Дивизия приземлилась и начала выдвижение в назначенные зоны ответственности. Время было позднее, ночь с 9-го на 10 апреля. Я вел колонну по городу и поражался его мертвенному виду: погашенные окна, фонари, редко где мелькнет огонек, ни одного прохожего, ни одного милиционера, даже собак и тех не было видно. Вымерший город, гнетущая пустота, тишина, и в этой тишине один звук — лязг гусениц. Может, это ощущение родилось позже, а может, и тогда — теперь трудно сказать, но оно было, это ощущение, город, живущие в нем люди преступили грань дозволенного, перешагнули невидимую, но роковую черту и готовы ринуться в пучину кровавых страстей дальше, бездумно, безрассудно и безоглядно, независимо от чьей-то там персональной воли. С утра, как водится, началась свистопляска. Как выяснилось чуть позже, на вводе войск панически настаивал потерявший контроль над ситуацией Патиашвили. По его заполошным звонкам слетелось в Тбилиси ни много ни мало три воздушно-десантные дивизии. Командующий Закавказским военным округом генерал И.Родионов против этого категорически возражал. В марте 1989-го на выборах в Верховный Совет СССР за генерал-полковника Родионова проголосовали 96 процентов тбилисцев, а глас народа, как известно, глас Божий. Генерал Родионов — один из умнейших и образованнейших генералов советской, а ныне российской армии. Это интеллектуал, человек чести. Его авторитет и уважение к нему были огромны, но… При существовавшей на тот период системе у генерала Родионова при всем его уме и интеллекте не было шансов одержать верх над первым секретарем Коммунистической партии Грузии. Генерал был виноват потому, что он был генералом. Позднее М. С. Горбачев и иже с ним косвенно признали нелепость навешанных на генерала обвинений, назначив его начальником Академии Генерального штаба, но значительно позднее и именно косвенно. А тогда город украсился надписями: «Родионов — убийца!», «Смерть убийце Родионову!».
Раздавались требования отстранения от должности, предания суду. Не знаю, может быть, я не прав, но мне кажется, что генерал Родионов прямо тогда, по свежим следам, мог бы легко отмести все обвинения, но он для этого был слишком благороден и дисциплинирован. Страсти накалялись и бушевали, но из плоскости мордобоя они ушли в прлитичес-кую плоскость — присутствие трех воздушно-десантных дивизий действовало отрезвляюще. Там много было интересного, и вспоминать об этом можно долго, но целесообразно остановиться на двух характерных моментах.

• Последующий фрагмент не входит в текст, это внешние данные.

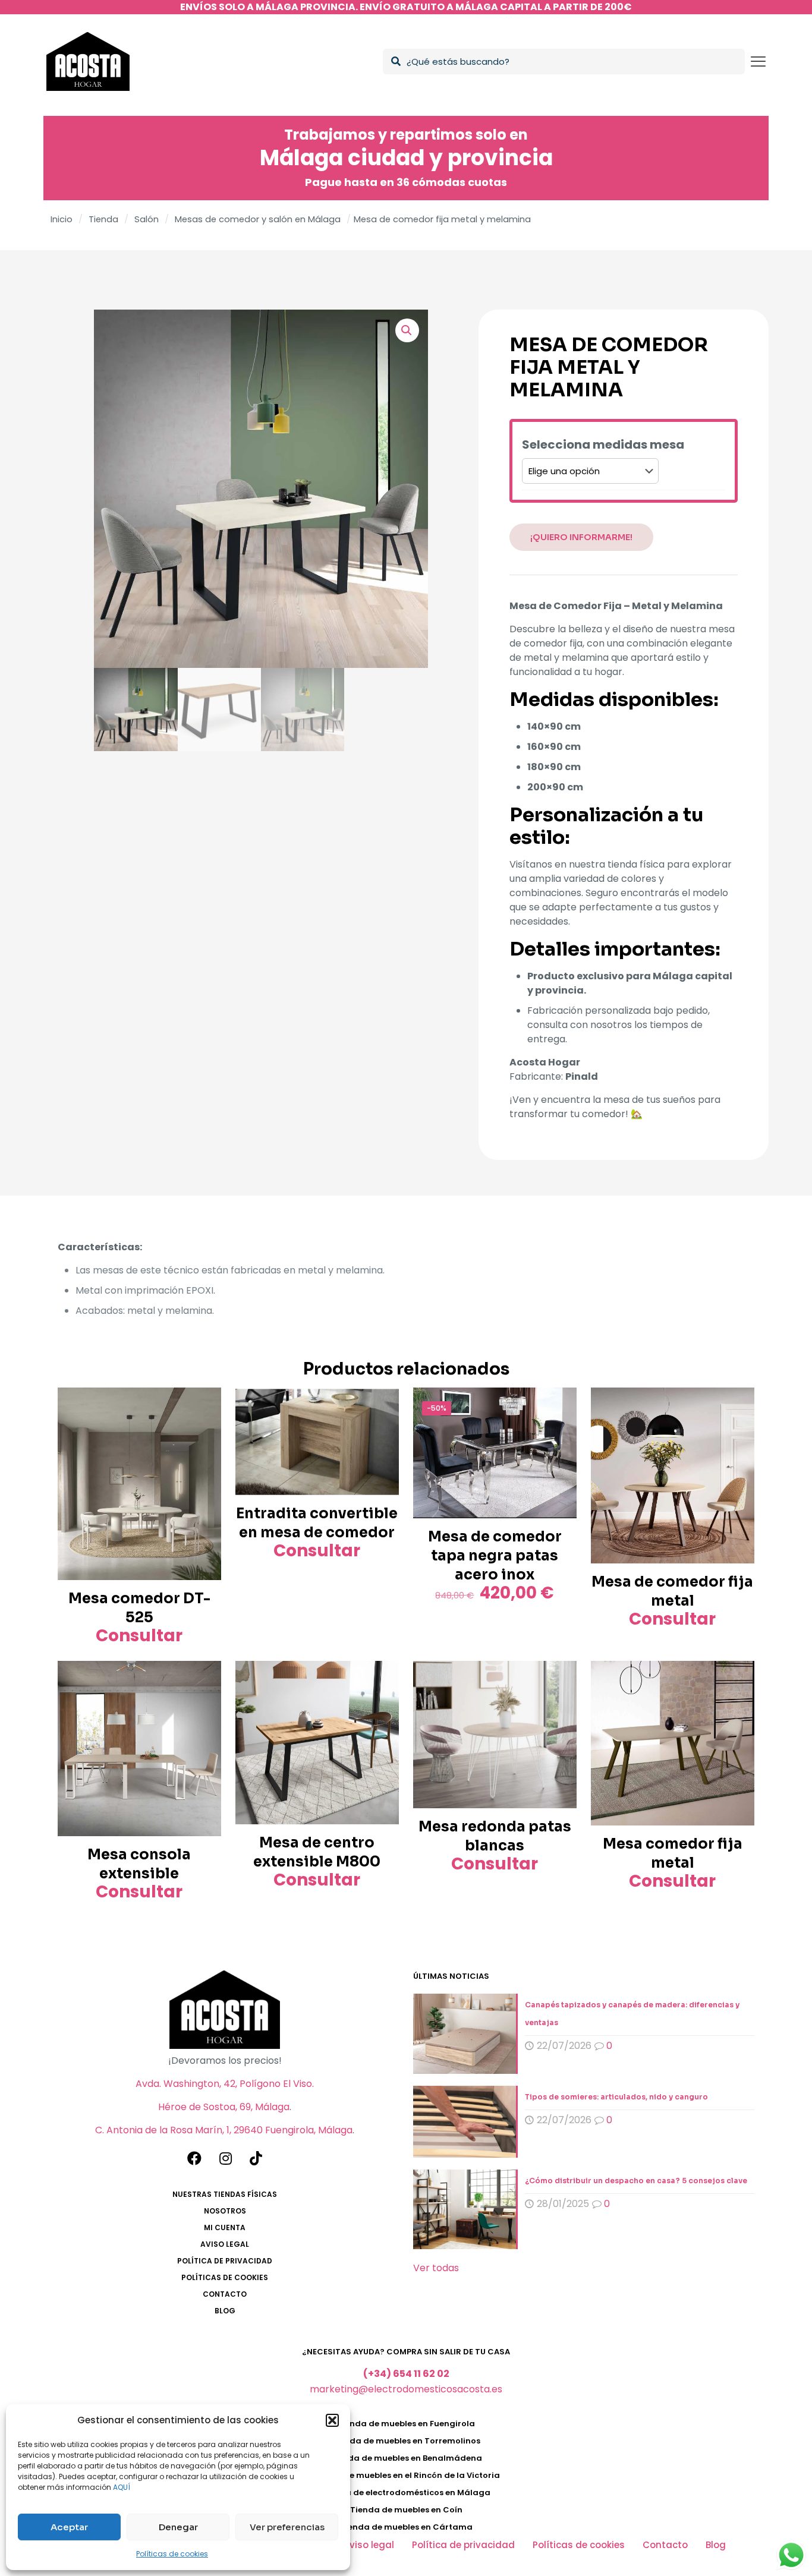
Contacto (225, 2294)
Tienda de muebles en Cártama (406, 2527)
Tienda (103, 219)
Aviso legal (224, 2244)
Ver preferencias (287, 2527)
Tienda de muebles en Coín (406, 2509)
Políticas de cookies (172, 2554)
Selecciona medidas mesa (603, 445)
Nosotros (225, 2211)
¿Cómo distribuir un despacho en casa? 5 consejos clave (636, 2180)
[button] (332, 2420)
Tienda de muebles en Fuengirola (406, 2423)
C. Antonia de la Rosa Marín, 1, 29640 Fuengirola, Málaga (224, 2130)
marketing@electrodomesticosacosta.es (406, 2389)
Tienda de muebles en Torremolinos (406, 2440)
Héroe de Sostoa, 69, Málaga (223, 2107)
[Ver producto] (204, 1404)
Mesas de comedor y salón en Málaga (258, 219)
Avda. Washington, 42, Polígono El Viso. (225, 2084)
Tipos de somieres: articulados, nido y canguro (616, 2096)
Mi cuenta (225, 2227)
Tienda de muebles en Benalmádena (406, 2458)
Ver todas (436, 2268)
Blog (225, 2311)
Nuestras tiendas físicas (224, 2194)
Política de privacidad (224, 2261)
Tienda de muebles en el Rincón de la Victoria (406, 2475)
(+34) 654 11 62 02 (406, 2373)
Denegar (178, 2527)
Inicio (62, 219)
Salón (146, 219)
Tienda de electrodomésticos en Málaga (406, 2492)
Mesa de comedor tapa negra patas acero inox (495, 1556)
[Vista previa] (204, 1429)
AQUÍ (121, 2487)
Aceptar (69, 2527)
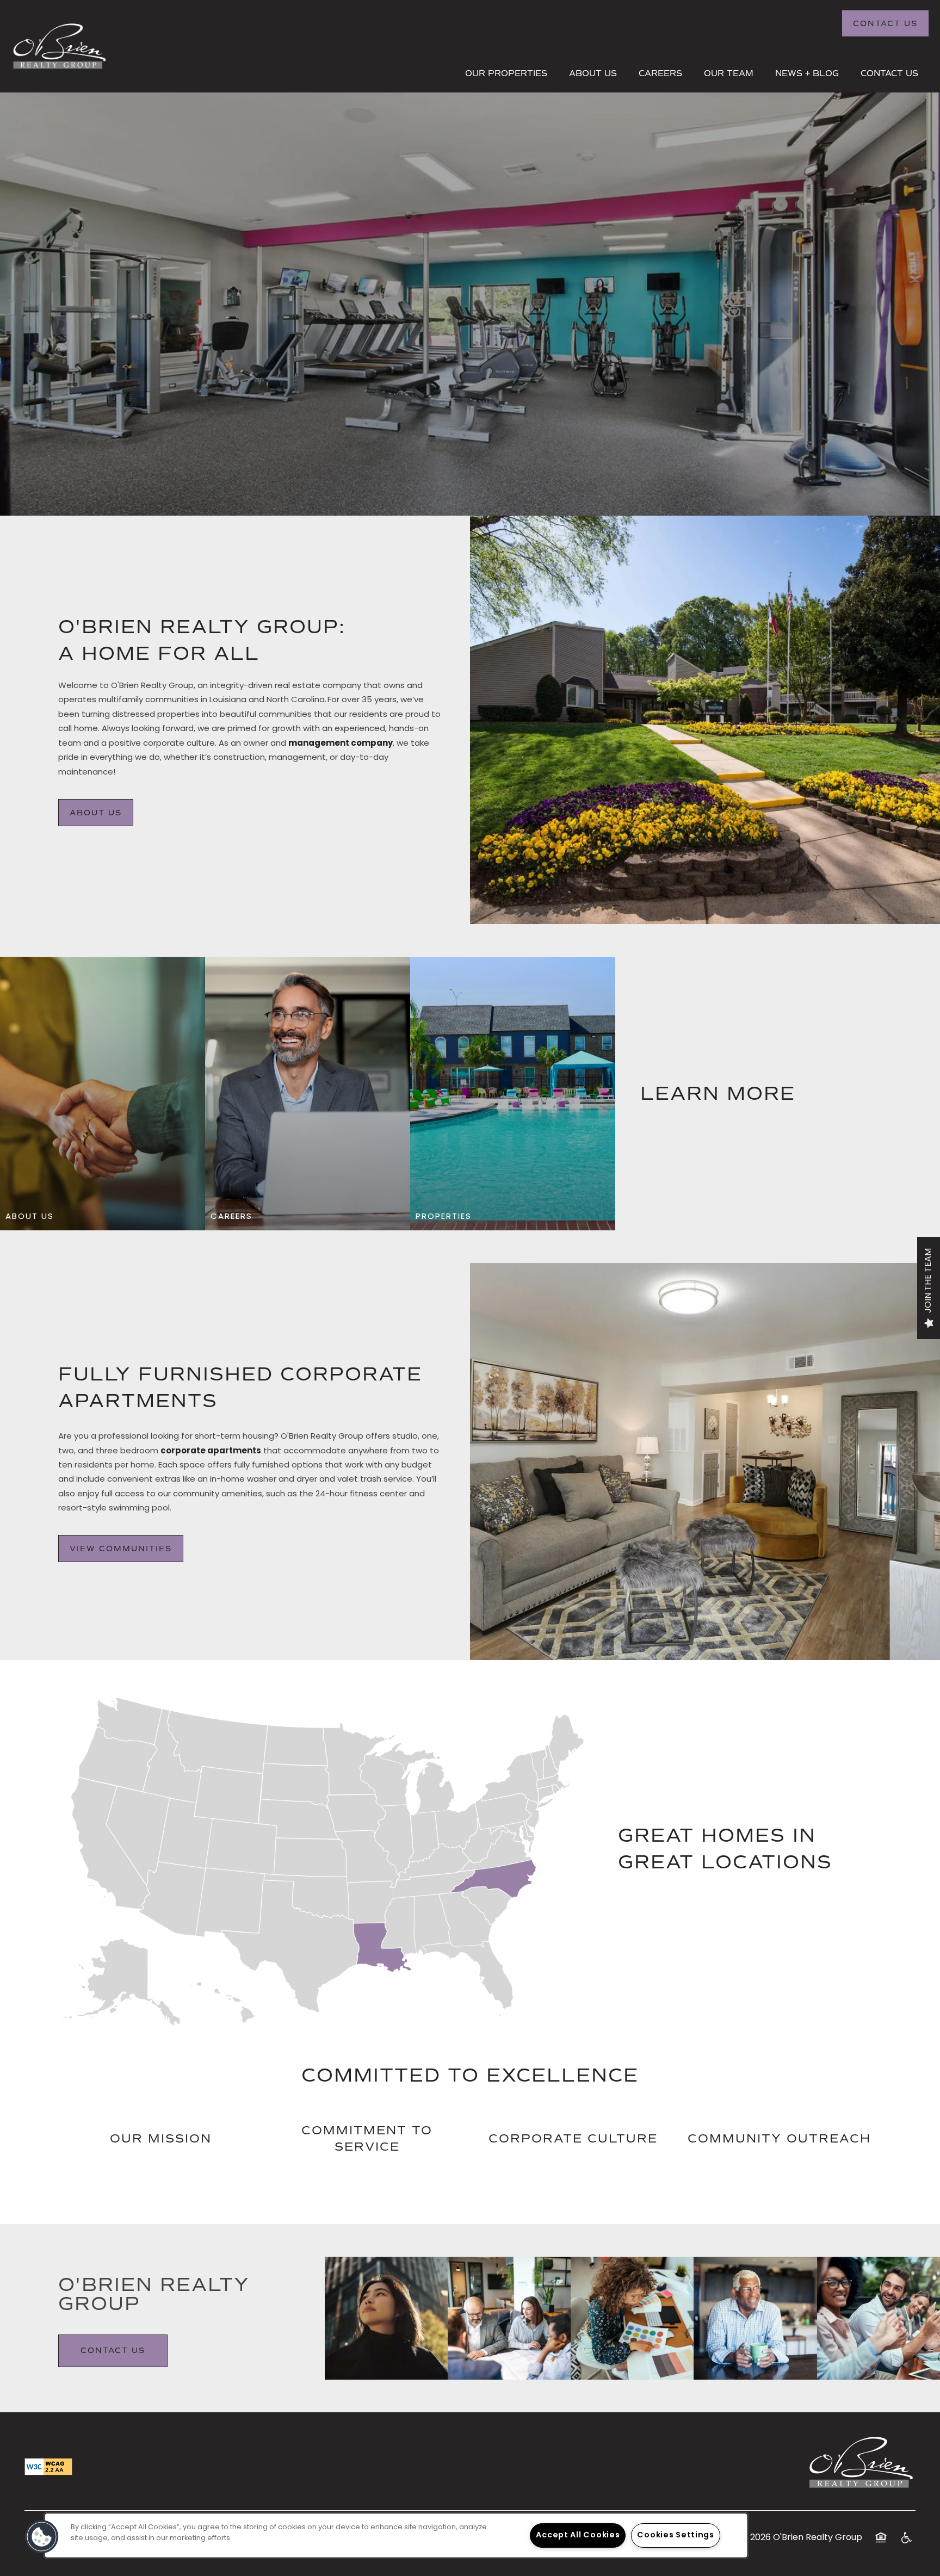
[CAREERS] (307, 1217)
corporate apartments (210, 1451)
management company (340, 743)
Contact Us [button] (113, 2350)
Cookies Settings (675, 2535)
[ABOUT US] (102, 1217)
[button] (885, 23)
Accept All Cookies (578, 2535)
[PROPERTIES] (512, 1217)
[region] (396, 2535)
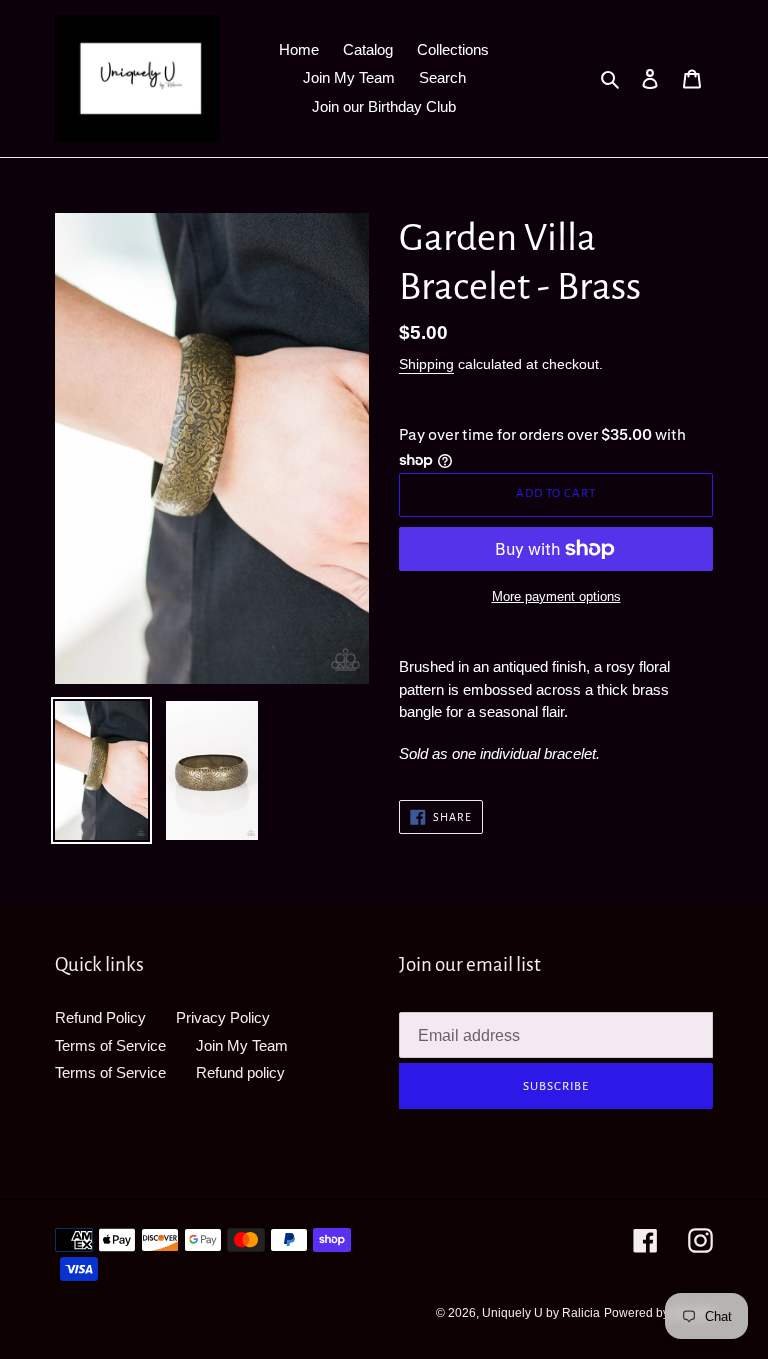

На третий день по докладу командира полка я срочно выехал в зону ответственности костромичей. В зоне возник скандал. Дело в том, что одним из объектов, взятых под охрану, была личная резиденция Шеварднадзе. Для охраны ее приказано было выделить парашютно-десантную роту и не менее пяти боевых машин.
Прибыл я к резиденции вовремя, в кульминационный момент. Но сначала о том, что собой представляла резиденция: пятиэтажный особняк, перед ним симпатичный, тенистый подковообразный скверик шириной метров 50, длиной метров 100, с лавочками. По внешнему обводу скверика — дорога, другая дорога рассекала скверик пополам и вела непосредственно к особняку. Эта центральная дорога переходила в коротенькую, метров 40–50, улочку, которая заканчивалась Т-образным перекрестком. За обводной дорогой, жилые строения. На пятачке перед особняком сосредоточены пять боевых машин и около сорока военнослужащих.
Людей и машины командир роты капитан Левинсон расположил грамотно, насколько позволяла местность. А кульминация, на которую я попал, состояла в том, что три полковника (неизвестного происхождения) яростно, на двух языках (русском устном и русском матерном) требовали от Ле-винсона оборудовать в скверике окопы для машин.
Левинсон в ответ им доказывал, что, где машину ни закопай, дальше 50 метров огонь она вести не сможет, да и танковой атаки на резиденцию Шеварднадзе не ожидается. У окапывания будет два результата: полное отсутствие какой-либо маневренности и порча симпатичного скверика. Одному капитану против трех полковников приходилось туго. Уточнять я не стал, но по некоторым признакам можно было понять, что ребятки были из политуправления округа. Узнав, кто я такой, они с жаром переключились на меня и попытались мне доказать, что я лично ответственен за драгоценную жизнь Э. А. Шеварднадзе. Я их внимательно выслушал, кротко порекомендовал не совать нос не в свое дело, дал 15 секунд на то, чтобы убраться с охраняемой территории. По моим прикидкам, этого с лихвой должно было хватить, чтобы добраться до стоящего метрах в десяти УАЗика, завести и отъехать.